Although general pediatric population screening studies have been reported from Europe, to our knowledge, the Autoimmunity Screening for Kids (ASK) is the first large scale pediatric screening study in the United States.

ASK screens children simultaneously for CD and type 1 diabetes. The overall objective of the ASK program is to raise awareness of the importance of type 1 diabetes and CD in the community and to reduce the morbidity of delayed diagnosis associated with these conditions.

It will also assess the harms and benefits of a mass screening approach.

Here, we report the study design and preliminary screening results for CD in the initial 9,973 children screened between January 2017 and July 2018. The screening results for type 1 diabetes will be reported separately.

INTRODUCTION:
The Autoimmunity Screening for Kids (ASK) study is a large scale pediatric screening study in Colorado for celiac disease (CD) and type 1 diabetes. This is a report of the CD outcomes for the first 9,973 children screened through ASK.

METHODS:
ASK screens children aged 1–17 years for CD using 2 highly sensitive assays for tissue transglutaminase autoantibodies (TGA): a radiobinding (RBA) assay for IgA TGA and an electrochemiluminescence (ECL) assay that detects all TGA isotypes. Children who test positive on either assay are asked to return for confirmatory testing.

Those with a confirmed RBA TGA level ≥ 0.1 (twice the upper limit of normal) are referred to the Colorado Center for Celiac Disease for further evaluation; all others are referred to primary care.

RESULTS:
Of the initial 9,973 children screened, 242 children were TGA+ by any assay.

Of those initially positive, 185 children (76.4%) have completed a confirmation blood draw with 149 children (80.5%) confirming positive by RBA TGA.

Confirmed RBA TGA+ was associated with a family history of CD (odds ratio [OR] = 1.83; 95% confidence interval 1.06–3.16), non-Hispanic white ethnicity (OR = 3.34; 2.32–4.79), and female sex (OR = 1.43; 1.03–1.98).

Gastrointestinal symptoms of CD, assessed at the initial screening, were reported equally often among the RBA TGA+ vs TGA− children (32.1% vs 30.5%, P = 0.65).

DISCUSSION:
The initial results of this ongoing mass-screening program confirm a high prevalence of undiagnosed CD autoimmunity in a screened US population.

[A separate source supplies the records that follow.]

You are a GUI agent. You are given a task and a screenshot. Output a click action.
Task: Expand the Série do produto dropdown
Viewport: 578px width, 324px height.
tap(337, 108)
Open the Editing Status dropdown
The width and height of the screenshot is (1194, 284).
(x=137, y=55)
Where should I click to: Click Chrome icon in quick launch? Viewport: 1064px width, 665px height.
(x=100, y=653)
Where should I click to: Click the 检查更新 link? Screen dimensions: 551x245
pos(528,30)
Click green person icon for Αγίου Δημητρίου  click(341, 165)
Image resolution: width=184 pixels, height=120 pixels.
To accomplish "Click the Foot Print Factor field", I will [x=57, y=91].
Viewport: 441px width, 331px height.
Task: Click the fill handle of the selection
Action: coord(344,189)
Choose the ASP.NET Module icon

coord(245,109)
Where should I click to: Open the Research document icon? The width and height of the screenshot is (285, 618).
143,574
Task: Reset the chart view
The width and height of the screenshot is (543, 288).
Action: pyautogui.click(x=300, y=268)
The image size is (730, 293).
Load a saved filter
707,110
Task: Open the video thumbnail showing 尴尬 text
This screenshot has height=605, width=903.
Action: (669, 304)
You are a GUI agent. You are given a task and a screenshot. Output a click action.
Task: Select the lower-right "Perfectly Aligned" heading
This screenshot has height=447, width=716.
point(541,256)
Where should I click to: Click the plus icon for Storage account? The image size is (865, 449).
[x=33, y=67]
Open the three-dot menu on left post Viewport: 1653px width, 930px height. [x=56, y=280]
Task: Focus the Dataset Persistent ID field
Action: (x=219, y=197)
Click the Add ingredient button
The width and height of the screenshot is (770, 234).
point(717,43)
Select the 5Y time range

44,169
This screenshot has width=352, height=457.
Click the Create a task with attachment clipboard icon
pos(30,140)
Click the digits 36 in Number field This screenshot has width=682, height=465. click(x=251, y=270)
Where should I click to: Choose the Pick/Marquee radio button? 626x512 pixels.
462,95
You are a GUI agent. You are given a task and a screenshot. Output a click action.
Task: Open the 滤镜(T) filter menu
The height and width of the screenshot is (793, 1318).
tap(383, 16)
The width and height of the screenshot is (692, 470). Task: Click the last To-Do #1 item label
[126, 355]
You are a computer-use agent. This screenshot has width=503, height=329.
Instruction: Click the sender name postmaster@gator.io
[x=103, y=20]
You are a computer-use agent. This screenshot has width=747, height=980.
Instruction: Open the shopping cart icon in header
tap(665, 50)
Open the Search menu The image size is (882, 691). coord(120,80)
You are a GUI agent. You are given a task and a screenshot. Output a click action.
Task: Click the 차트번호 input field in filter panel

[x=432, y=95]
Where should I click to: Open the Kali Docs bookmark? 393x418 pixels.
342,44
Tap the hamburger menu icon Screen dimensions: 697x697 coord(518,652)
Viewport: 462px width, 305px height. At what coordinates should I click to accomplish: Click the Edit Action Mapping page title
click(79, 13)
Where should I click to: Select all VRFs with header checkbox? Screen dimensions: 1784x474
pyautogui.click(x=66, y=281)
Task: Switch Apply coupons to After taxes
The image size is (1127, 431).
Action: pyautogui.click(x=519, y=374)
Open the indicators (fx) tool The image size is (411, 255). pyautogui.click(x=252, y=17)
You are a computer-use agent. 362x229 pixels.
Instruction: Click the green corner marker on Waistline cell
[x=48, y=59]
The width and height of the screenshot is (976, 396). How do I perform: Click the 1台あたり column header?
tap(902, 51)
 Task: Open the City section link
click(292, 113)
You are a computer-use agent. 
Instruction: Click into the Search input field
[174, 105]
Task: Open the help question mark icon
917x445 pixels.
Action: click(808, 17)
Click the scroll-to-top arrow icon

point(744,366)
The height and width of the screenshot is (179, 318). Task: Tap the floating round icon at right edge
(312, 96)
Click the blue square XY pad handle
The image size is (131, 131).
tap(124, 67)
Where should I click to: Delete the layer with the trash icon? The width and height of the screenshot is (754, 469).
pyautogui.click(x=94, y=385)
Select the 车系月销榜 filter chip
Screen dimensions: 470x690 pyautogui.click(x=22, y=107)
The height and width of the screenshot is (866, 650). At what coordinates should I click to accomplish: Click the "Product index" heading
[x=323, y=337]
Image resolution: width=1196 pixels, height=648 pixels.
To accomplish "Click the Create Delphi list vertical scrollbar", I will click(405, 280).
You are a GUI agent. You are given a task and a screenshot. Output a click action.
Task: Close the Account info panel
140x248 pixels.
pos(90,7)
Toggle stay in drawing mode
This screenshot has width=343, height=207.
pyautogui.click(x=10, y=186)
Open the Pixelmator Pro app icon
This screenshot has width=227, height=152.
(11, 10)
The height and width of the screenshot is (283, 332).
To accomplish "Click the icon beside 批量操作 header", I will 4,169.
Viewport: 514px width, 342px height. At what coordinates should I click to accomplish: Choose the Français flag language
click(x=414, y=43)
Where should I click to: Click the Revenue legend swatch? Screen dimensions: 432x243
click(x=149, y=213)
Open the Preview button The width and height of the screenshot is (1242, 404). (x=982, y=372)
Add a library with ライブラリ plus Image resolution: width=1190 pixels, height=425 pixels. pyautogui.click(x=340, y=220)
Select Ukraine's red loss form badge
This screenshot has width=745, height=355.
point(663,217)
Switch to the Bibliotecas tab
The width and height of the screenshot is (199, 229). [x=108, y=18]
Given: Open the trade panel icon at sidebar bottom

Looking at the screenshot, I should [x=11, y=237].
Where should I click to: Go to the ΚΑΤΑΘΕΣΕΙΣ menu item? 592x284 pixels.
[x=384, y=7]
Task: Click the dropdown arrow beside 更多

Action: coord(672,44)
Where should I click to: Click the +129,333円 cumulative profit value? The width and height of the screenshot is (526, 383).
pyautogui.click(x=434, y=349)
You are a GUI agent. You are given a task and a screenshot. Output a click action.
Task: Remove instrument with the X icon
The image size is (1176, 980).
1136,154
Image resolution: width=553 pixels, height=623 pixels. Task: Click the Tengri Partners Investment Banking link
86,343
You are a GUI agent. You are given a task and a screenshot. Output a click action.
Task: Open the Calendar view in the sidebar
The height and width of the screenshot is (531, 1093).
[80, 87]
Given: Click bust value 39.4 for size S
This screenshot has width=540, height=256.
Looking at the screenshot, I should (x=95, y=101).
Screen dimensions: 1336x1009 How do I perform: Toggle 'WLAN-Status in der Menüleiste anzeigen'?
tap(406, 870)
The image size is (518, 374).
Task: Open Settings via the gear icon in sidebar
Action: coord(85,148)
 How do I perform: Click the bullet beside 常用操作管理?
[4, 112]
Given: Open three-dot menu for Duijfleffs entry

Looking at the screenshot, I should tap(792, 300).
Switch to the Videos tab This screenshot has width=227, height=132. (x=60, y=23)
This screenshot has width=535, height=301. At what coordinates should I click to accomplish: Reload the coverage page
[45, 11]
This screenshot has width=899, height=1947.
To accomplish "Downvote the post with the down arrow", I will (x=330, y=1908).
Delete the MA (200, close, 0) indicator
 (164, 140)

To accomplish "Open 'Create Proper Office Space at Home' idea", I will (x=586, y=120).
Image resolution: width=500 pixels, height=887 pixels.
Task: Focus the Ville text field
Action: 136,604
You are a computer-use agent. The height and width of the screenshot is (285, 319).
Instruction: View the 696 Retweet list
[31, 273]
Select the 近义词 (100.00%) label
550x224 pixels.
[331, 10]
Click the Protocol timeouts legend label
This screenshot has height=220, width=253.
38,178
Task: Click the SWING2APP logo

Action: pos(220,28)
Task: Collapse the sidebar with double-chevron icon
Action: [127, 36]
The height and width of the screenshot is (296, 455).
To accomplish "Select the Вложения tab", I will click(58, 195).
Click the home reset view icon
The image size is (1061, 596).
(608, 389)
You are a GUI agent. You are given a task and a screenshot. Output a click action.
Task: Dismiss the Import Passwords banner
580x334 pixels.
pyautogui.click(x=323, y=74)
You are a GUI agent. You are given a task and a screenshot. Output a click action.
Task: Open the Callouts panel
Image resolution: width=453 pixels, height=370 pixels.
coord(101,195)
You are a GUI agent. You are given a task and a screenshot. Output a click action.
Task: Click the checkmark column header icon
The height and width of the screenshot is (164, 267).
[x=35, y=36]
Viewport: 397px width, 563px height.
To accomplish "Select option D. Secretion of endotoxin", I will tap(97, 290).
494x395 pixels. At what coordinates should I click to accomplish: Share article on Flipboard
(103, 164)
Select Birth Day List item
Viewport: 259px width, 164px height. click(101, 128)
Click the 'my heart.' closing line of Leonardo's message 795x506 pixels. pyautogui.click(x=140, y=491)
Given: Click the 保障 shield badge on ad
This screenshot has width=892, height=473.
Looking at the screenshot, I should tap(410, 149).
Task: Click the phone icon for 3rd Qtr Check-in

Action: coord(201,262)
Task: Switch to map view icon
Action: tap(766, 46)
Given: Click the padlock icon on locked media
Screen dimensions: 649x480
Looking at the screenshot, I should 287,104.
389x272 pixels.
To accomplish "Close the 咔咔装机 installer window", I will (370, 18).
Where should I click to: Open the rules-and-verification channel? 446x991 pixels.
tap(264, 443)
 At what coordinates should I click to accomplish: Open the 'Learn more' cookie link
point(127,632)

Symptoms at initial screening were not associated with TGA status.

CONCLUSIONS:

  • ASK aims for the eventual implementation of a mass autoimmune screening program that would be feasible in the primary care setting.
  • In this initial report, we find a high prevalence of undiagnosed CD autoimmunity in a screened US population.
  • Most screening-identified children do not have a family history of CD (∼90% without) or symptoms (∼70% without) at the time of screening.
  • Universal screening seems to be the only way to detect all cases of CD and has the potential to reduce diagnostic delay and associated morbidity.

A longer follow-up period is needed to properly assess the costs of screening and the effect on morbidity and quality of life of screening-identified children and families.